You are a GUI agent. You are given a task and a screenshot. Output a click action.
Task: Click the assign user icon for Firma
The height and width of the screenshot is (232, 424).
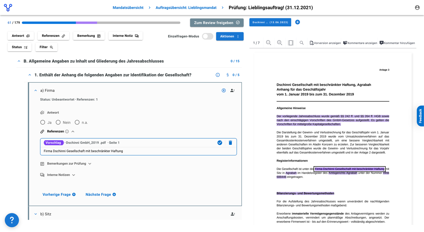(232, 91)
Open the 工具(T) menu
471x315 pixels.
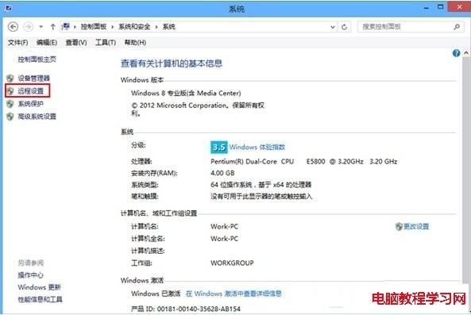point(106,43)
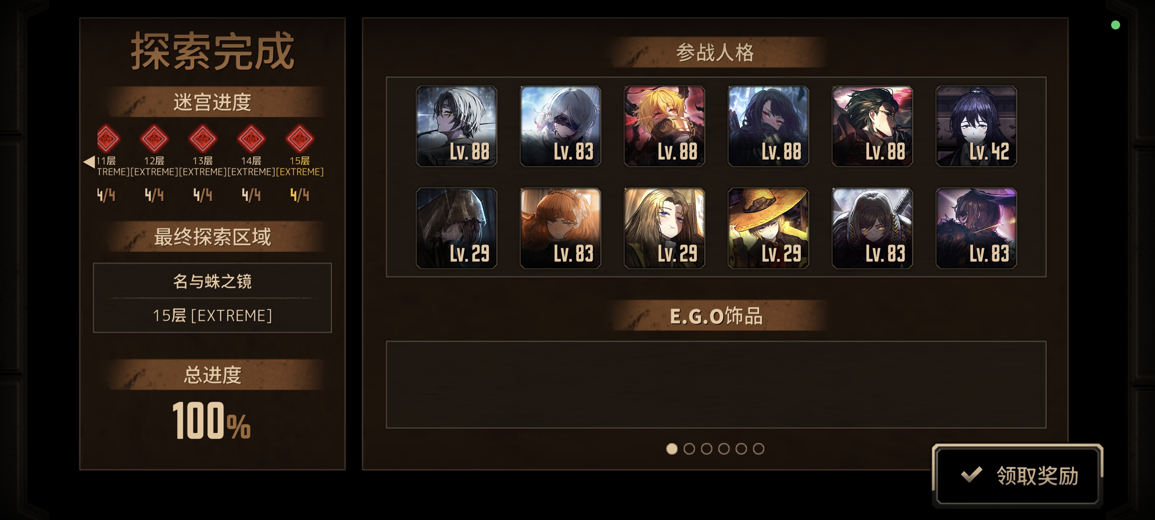The width and height of the screenshot is (1155, 520).
Task: Switch to the second page indicator dot
Action: tap(689, 449)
________________________
Task brief = Would you reproduce the lines from the one with "The height and" through the final line of the data above, exactly and only those, without any pictures?

Answer for the task =
The height and width of the screenshot is (232, 424).
(232, 91)
Open the 工具(T) menu
471x315 pixels.
point(106,43)
The width and height of the screenshot is (1155, 520).
Task: Switch to the second page indicator dot
Action: tap(689, 449)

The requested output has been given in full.